The doctrine of hell, by contrast, assumes that our choices are real, and, indeed, that we are the choices that we make. The miser can become his greed, the murderer can lose himself inside his violence, and their freedom to turn and be forgiven is inseparable from their freedom not to do so.
As Anthony Esolen writes, in the introduction to his translation of Dante’s “Inferno,” the idea of hell is crucial to Western humanism. It’s a way of asserting that “things have meaning” — that earthly life is more than just a series of unimportant events, and that “the use of one man’s free will, at one moment, can mean life or death … salvation or damnation.”
There are other ways our choices are real, I'd argue. In the first place, our choices create our character right now. Our choices also affect other people right now. That, I think, is probably punishment enough. Meditating on eternal damnation before deciding whether you want to have carnal knowledge of chunky Reese Witherspoon seems a bit much.
Not to be facile, but Douthat also seems to offer one key reason for not thinking there's a hell:
Is Gandhi in hell? It’s a question that should puncture religious chauvinism and unsettle fundamentalists of every stripe. But there’s a question that should be asked in turn: Is Tony Soprano really in heaven?
Seems like if there were a hell, and if there were a just overseer of it, we'd have an absolutely unequivocal answer to this question. Turns out, however, we don't. So maybe our choices have eternal reality in hell, which just can't determine which ones will send us there.
Hi John,
You beat me to the punch with Douthat's column. I was going to write something this afternoon on it. And you picked up on one thing that bothered me most: namely, that the only way choices matter is if they matter for eternity. An old trouble for this mode of reasoning: if my choices mattered only from the perspective of eternity, then I should occupy that perspective as much as I can. The trouble is that that perspective vastly underdetermines our choices, and so we must adopt other, intermediate, perspectives. Those matter, too. And once we see those intermediate perspectives making determinations, it is hard to see what role eternity is really playing, other than to save our hides. It takes all the moral motivation out of our everyday decisions. That's, in fact, stripping those choices of significance.
Notice, also, that Douthat asks if Tony Soprano is in heaven. I'll say, unequivocally, no. But he's not in hell, either. That's because those places are as real as Tony Soprano.
A final question: why the tag 'chunky resse witherspoon'?
What I am seeing here is not that you need to believe in hell if you are Christian, but that hell must exist to make a Christian life worth living.

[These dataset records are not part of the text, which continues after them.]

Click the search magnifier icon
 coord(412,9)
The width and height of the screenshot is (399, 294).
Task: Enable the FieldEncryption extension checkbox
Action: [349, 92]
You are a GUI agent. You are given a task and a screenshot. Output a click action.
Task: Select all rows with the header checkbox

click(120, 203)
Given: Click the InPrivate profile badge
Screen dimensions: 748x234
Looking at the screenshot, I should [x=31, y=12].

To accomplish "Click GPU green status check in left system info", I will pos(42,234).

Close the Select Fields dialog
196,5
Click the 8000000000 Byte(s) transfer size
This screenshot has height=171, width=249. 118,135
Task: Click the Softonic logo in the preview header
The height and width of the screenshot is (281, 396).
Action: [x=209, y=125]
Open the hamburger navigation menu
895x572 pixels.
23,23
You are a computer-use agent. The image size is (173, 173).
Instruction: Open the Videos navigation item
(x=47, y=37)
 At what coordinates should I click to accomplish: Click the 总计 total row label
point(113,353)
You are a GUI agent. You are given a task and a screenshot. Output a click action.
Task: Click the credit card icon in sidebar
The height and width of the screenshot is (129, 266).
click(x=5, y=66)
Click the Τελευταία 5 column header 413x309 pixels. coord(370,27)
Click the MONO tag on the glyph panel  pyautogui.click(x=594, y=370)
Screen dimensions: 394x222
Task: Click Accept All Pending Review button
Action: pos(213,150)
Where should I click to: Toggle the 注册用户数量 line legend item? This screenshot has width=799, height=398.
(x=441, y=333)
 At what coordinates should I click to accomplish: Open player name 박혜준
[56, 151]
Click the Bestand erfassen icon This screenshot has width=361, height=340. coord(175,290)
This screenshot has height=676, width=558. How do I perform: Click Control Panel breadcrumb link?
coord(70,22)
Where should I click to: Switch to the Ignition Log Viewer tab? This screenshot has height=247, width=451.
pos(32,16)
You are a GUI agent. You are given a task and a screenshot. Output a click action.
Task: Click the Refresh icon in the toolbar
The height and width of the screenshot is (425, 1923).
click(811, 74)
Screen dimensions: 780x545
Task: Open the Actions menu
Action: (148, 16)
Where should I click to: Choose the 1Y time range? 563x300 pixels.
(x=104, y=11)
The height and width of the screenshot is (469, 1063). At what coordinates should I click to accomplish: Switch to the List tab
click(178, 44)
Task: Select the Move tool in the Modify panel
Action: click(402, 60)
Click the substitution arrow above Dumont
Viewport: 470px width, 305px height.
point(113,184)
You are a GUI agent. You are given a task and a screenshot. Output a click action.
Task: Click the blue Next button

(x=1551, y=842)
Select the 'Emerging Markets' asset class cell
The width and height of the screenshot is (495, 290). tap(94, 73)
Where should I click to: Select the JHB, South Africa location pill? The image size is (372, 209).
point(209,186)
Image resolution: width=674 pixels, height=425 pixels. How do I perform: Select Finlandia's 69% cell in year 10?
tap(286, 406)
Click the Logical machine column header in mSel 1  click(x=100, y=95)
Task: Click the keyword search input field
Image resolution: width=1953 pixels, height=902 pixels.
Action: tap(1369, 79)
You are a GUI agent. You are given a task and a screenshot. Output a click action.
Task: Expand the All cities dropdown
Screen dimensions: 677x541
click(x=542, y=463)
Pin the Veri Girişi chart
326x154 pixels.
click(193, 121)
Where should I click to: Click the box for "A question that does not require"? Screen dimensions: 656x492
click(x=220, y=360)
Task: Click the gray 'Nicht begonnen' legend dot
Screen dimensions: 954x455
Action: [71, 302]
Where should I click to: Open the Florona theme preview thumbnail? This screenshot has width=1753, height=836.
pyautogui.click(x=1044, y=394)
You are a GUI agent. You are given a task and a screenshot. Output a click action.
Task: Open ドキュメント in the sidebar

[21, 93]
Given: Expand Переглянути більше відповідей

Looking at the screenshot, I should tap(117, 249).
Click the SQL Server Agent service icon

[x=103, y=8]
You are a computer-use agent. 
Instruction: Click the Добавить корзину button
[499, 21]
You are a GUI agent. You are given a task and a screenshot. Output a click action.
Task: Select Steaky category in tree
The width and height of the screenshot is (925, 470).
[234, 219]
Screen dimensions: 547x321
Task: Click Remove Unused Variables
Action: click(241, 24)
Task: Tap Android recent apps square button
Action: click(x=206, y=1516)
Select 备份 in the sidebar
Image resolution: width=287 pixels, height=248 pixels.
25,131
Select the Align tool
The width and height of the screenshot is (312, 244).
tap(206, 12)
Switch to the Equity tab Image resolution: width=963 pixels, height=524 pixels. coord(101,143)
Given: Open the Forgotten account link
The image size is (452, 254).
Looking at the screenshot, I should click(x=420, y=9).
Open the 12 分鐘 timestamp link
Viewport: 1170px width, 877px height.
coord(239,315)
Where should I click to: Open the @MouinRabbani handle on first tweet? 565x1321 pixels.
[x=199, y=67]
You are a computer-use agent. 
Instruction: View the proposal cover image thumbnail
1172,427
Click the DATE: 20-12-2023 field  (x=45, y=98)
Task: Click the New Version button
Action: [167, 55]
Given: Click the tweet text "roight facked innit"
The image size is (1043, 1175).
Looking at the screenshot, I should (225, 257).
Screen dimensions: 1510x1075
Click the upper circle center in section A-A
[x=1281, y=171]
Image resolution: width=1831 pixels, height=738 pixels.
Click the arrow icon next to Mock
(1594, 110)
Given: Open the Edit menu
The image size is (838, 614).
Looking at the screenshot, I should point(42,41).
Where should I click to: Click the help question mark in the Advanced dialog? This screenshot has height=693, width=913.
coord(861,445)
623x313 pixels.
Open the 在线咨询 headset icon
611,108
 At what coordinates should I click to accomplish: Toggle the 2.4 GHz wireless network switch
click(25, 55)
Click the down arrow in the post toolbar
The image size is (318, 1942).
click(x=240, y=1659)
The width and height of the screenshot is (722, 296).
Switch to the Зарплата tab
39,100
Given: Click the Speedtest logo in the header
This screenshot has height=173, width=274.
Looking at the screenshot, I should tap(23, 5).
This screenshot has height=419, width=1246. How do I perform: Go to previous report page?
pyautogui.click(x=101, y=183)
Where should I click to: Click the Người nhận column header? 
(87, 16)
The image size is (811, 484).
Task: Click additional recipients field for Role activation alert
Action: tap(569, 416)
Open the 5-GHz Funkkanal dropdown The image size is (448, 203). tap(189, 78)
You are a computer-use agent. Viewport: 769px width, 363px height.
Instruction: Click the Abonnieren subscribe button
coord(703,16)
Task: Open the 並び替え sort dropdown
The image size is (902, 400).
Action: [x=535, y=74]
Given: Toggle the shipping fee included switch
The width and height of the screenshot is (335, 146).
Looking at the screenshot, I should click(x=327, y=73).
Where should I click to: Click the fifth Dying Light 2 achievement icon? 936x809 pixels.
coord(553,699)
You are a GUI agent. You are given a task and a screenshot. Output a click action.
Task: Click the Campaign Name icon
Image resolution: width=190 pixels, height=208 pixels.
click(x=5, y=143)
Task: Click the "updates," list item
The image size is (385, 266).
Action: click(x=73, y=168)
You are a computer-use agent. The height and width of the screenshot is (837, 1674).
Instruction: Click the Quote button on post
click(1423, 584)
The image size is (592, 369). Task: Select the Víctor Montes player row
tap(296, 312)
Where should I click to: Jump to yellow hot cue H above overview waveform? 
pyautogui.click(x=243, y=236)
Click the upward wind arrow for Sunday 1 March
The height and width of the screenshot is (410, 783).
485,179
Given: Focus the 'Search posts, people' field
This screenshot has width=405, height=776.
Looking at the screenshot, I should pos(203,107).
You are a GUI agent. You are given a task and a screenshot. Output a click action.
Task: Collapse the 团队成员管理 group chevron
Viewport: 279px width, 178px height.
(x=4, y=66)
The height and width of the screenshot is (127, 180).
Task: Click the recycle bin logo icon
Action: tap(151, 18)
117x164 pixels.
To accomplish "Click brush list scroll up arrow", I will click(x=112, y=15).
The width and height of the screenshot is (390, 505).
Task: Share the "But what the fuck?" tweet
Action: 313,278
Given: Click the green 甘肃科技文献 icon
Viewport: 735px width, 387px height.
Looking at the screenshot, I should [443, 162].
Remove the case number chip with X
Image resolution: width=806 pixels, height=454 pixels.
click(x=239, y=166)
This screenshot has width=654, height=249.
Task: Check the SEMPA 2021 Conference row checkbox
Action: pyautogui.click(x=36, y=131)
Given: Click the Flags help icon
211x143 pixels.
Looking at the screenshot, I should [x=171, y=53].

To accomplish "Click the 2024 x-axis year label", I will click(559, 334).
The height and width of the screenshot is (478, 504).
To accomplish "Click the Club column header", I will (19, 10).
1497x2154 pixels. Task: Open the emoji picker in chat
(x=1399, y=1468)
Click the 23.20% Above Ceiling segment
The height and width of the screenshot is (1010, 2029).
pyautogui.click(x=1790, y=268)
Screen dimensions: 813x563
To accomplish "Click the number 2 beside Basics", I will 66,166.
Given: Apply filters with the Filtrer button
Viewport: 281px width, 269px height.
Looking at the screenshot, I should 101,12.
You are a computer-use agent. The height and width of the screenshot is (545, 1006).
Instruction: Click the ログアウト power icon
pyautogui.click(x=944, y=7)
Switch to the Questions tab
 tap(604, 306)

I defer to a more intelligent man than I and his famous quote, which made many people believe he was athiest:
"A man's ethical behavior should be based effectually on sympathy, education, and social ties; no religious basis is necessary. Man would indeeded be in a poor way if he had to be restrained by fear of punishment and hope of reward after death." – Albert Einstein
Hey Scott–
Yes, indeed. Intermediate things matter a lot–click the link in the post for "Chunky Reese Witherspoon." Douthat, in other words, ought to know that such choices can matter a lot now, and the eternity of the internet is eternity enough, if God is not evil, that is.
I'm going to guess Ross has never made it to Part III of the Groundwork.
For those interested in thoughtful treatment of the notion of hell as a concept: http://www.patheos.com/community/slacktivist/2011/03/02/team-hell-gets-loud/
PS: for usability reasons, I recommend putting the captcha code before the submit button, as that is a necessary step in the sequence of posting a comment.